I’m not sure how the observatory even came up. The professor told me about the experiments he ran in his lab, which looked at the way the individual neurons in the visual cortex fire in response to very specific patterns and movements of light. Vision may feel magical, but it’s not—it’s physical. A bunch of photons—particles of light—bounce off an object and then slam into the back of your eyeball, which converts their energy into a signal to your visual cortex. Each neuron recognizes a tiny piece of information about the bigger picture, and it’s only when huge numbers of neurons fire all at once that you can recognize an apple or a skydiver or the words you are reading.
Maybe I told the professor I had been reading Richard Feynman’s lectures about the strange properties of light. Maybe the professor just had a hunch that I was the kind of person who would remember what he said about the observatory all winter and then, several months later, make my way there for a chance to see something I had never seen before.

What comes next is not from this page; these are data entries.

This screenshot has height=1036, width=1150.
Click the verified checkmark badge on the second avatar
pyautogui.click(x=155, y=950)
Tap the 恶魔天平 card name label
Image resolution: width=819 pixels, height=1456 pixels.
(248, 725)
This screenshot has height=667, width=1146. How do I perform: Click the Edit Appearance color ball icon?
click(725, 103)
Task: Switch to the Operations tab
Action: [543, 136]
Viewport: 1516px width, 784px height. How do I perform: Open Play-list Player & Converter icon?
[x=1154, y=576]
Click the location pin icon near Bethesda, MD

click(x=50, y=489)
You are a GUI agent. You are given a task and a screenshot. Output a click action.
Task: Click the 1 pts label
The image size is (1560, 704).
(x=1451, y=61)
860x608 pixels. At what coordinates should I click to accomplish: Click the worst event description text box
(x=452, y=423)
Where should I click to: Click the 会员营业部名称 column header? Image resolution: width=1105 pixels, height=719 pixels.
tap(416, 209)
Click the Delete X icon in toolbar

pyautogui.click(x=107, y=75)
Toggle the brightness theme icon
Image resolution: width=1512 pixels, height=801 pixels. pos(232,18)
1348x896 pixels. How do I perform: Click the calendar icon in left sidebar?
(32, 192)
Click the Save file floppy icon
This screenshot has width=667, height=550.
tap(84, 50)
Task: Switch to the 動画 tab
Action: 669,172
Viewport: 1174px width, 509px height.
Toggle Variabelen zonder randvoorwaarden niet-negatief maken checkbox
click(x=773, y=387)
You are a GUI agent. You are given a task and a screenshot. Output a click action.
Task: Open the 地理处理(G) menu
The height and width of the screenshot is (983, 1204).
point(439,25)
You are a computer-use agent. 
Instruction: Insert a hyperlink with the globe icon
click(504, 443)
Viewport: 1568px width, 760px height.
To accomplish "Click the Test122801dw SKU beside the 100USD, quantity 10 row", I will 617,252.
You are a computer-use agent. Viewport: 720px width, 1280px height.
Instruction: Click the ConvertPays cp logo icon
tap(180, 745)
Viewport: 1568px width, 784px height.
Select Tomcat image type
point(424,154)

In any case, I did remember.
As I walked up the creaky old staircase to the telescope room, I could hear muffled voices and the squeaking of sneakers on a hardwood floor. At the top of the stairs, I pulled open the heavy iron door and stepped through the awkwardly short doorway into a big round room, bathed in red light. I had learned enough about eyes and light at this point to know that red light has a high wavelength and a low frequency compared to other colors of light, which means, among other things, that it won’t mess up your night vision.
Red light notwithstanding, the room was crackling with energy. Younger and older adults, big kids, little kids, everyone pointing up and firing questions at the physics undergrads who were running the computer that aimed the telescope. The whole sky mapped out on two big flat screens, every part of the cosmos just a click away. The domed roof rotating overhead as the telescope swiveled. There was the Moon. There was Arcturus, one of the brightest stars in the night sky. There was a cluster of stars packed so tightly it could have been so many specks of dust.
And there, for the grand finale, was Saturn.
What I saw through the telescope was not as crisp or as colorful or as beautiful as the photographs any standard Google search can deliver. It was small, grainy, and bright. But it took my breath away. I could see the rings. And something that had been dancing around the edges of my mind since I started learning about vision and light finally clicked into place.
The photons that were passing through that telescope had shot out of some colliding hydrogen atoms in the Sun, spent about 175,000 years bouncing around inside before they shot off of the surface, and then, about 80 minutes later, they had ricocheted off of Saturn, and now—another hour and change later—they were trapped in my eye, banging into my photoreceptor cells, changing my brain. Despite being so old, so vast, and so full of things I did not understand, the universe wasn’t separate from me. I was part of it. I was touching it. The story of those photons—the story of Saturn and the Sun and everything in every corner of the sky—that was my story, too.
I blinked and laughed and made way for the next person in line.